Pointing to automotive connectivity, Di Ma, in an interview with Automotive News, believes criminal hacking attempts are a certainty. To date, most of the hacks have been by white hat researchers. It makes it hard to predict the outcome when real-world criminal hacks will occur in the future. Ma is a professor at the University of Michigan Transportation Research Institute.
Andre Weimerskirch, the Lear Corp.’s vice president of cybersecurity, said that while there are no concrete examples, security experts have some idea of what would attract hackers. The analysis is based on the currently perceived capabilities of hackers as well as the threats that other heavily networked industries have faced. As they say, money here is at the root of the problem. Physical attacks on cars would be conducted only by a small number of bad actors.

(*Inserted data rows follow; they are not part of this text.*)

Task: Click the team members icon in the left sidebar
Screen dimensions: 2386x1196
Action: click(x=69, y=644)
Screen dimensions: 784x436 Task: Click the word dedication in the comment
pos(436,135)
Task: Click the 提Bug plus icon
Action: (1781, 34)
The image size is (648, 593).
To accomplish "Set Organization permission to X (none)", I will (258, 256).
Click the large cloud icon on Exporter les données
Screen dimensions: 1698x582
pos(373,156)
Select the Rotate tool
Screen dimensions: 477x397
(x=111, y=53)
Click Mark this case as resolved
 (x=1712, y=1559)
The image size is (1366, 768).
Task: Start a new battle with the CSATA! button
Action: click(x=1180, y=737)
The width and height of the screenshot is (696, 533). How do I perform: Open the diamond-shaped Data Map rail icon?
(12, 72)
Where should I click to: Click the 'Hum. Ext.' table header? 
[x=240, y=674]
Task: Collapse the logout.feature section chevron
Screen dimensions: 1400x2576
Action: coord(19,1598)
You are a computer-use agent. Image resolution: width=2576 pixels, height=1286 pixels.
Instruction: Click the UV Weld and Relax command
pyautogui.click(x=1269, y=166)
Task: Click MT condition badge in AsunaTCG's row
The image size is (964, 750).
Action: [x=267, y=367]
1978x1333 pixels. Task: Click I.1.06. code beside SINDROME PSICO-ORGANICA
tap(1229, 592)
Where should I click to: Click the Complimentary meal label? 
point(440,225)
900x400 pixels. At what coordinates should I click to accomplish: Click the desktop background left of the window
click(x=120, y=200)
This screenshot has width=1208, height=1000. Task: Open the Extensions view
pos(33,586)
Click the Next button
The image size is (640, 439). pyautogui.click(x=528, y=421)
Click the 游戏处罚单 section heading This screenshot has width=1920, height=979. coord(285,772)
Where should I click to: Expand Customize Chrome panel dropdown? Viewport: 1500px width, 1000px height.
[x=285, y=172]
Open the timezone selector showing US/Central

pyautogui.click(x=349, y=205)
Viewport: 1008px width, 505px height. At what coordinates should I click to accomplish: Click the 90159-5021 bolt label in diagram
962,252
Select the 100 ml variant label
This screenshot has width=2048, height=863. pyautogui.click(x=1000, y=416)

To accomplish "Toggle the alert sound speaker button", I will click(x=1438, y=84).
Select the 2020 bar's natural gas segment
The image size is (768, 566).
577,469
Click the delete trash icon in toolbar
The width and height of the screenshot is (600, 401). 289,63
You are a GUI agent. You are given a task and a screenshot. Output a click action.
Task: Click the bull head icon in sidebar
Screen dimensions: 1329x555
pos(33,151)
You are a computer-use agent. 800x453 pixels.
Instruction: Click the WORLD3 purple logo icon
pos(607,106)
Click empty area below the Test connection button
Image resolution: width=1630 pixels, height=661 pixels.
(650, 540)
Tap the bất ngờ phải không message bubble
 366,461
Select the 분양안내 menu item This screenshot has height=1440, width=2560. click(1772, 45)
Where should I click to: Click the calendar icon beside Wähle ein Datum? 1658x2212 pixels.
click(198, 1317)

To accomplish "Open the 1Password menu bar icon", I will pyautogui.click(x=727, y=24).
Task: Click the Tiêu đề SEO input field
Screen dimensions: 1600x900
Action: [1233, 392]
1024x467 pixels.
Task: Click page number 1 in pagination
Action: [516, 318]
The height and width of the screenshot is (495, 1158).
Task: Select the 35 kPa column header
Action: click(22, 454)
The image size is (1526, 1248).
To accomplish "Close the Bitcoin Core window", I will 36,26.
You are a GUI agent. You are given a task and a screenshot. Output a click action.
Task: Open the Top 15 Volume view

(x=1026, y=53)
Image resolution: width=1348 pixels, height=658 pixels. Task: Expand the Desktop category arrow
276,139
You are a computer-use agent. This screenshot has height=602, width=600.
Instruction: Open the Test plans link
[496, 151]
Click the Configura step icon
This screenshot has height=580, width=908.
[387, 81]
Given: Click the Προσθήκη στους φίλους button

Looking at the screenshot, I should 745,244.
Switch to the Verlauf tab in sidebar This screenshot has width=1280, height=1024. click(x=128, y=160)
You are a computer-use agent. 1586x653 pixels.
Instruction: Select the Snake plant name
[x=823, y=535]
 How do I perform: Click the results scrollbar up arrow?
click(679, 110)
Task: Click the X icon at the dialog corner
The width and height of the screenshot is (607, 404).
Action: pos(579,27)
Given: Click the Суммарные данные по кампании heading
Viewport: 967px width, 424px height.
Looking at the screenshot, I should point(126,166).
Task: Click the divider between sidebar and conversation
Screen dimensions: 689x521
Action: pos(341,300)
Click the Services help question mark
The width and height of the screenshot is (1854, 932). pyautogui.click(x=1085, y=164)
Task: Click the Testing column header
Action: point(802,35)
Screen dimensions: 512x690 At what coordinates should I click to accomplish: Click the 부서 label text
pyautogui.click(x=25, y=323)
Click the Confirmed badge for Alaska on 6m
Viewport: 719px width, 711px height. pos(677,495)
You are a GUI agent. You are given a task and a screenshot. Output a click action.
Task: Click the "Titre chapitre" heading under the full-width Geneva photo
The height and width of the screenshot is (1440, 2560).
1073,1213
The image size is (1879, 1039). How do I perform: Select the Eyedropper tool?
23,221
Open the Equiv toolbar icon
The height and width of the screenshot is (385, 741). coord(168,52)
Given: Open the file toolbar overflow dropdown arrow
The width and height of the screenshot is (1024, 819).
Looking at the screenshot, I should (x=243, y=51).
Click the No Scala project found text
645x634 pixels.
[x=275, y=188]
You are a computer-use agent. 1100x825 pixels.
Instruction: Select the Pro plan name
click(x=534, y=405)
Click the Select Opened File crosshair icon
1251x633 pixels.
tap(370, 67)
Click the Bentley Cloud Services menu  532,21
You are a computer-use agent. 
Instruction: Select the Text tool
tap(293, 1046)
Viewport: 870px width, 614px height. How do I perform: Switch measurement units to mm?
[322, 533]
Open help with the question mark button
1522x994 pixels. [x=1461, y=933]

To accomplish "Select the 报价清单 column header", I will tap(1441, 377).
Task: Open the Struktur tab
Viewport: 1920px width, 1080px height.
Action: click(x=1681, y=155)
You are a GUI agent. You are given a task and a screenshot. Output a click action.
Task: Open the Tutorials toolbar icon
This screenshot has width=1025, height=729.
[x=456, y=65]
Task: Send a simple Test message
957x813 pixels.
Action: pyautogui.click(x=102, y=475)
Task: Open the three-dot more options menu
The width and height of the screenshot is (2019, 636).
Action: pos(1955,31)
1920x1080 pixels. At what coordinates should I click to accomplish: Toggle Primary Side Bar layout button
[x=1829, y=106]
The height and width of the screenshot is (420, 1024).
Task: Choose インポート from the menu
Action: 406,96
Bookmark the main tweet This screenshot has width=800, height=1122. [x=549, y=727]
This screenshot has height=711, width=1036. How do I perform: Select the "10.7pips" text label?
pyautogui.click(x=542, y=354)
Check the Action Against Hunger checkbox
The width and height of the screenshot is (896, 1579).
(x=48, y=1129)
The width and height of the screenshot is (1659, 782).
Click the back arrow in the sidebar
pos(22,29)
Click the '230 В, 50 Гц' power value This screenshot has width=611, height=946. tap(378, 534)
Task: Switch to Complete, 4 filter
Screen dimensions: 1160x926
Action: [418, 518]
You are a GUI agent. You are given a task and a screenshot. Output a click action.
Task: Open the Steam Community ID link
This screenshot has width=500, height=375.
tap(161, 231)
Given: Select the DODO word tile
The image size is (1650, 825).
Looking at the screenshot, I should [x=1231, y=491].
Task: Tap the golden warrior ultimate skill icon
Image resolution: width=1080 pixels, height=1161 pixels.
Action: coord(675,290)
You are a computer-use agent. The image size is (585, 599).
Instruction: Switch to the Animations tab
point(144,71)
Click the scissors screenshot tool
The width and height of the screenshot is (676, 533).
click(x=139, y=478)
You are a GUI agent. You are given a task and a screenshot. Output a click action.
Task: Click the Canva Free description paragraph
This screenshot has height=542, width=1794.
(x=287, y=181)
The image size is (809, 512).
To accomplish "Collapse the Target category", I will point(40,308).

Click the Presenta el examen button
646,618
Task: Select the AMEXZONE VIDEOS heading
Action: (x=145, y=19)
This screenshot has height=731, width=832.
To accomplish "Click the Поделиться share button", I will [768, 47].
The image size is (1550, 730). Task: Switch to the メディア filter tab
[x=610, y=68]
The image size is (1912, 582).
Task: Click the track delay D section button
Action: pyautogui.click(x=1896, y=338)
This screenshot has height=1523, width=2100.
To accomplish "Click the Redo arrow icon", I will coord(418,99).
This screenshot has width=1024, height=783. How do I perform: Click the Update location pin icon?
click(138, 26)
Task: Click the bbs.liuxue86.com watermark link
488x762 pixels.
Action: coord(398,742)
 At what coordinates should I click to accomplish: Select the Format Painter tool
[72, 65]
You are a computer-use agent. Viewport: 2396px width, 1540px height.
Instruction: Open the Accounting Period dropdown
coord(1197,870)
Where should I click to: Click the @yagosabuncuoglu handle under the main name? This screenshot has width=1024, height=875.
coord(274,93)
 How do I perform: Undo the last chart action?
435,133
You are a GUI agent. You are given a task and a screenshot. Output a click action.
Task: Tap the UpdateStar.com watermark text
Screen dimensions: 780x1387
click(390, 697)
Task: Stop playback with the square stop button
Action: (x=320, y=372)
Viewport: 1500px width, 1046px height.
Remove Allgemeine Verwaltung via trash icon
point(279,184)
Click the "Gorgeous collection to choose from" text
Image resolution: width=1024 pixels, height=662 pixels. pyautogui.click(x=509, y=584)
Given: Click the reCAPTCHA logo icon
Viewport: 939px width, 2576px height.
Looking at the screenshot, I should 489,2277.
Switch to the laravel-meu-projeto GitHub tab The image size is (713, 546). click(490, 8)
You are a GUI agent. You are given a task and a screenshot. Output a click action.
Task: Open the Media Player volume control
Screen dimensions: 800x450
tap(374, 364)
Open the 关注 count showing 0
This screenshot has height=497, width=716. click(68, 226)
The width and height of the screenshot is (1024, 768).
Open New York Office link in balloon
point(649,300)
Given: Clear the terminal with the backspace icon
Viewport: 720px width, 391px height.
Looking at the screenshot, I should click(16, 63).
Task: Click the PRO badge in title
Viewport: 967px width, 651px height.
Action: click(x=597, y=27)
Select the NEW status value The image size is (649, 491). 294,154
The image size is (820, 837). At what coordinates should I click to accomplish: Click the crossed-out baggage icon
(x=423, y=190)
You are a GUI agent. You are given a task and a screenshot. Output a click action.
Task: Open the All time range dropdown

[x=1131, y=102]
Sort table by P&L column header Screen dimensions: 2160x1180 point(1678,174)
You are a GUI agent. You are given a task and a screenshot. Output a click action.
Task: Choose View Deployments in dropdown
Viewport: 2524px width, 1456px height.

Since “safety-critical attacks don’t provide any obvious money return,” Weimerskirch wrote, cyberpunks will “try to find exploits that provide a financial return.” Weimerskirch made his observation in an email to the Automotive News. Here are the exploits cyberthugs might try:
- Cellphone cracking – Many devices – smartphones or tablets -- connect to a car’s systems via the USB port, making the device a part of the vehicle’s electronic universe. As part of the car’s Hackers could get into it and steal credit card and identity info. Also, the cyber-thieves could try to take over apps and, using location data, either access your home network and steal its information or break into your home, when you are not there. They can determine your schedule from your devices if you use them to store it.
- Easier vehicle theft – Cyber-crooks can easily open your car’s door locks and steal your car, without using a Slim Jim.
- Ransom – Some cyber-gangsters could try to take over a car, forcing an owner to pay a ransom to regain control.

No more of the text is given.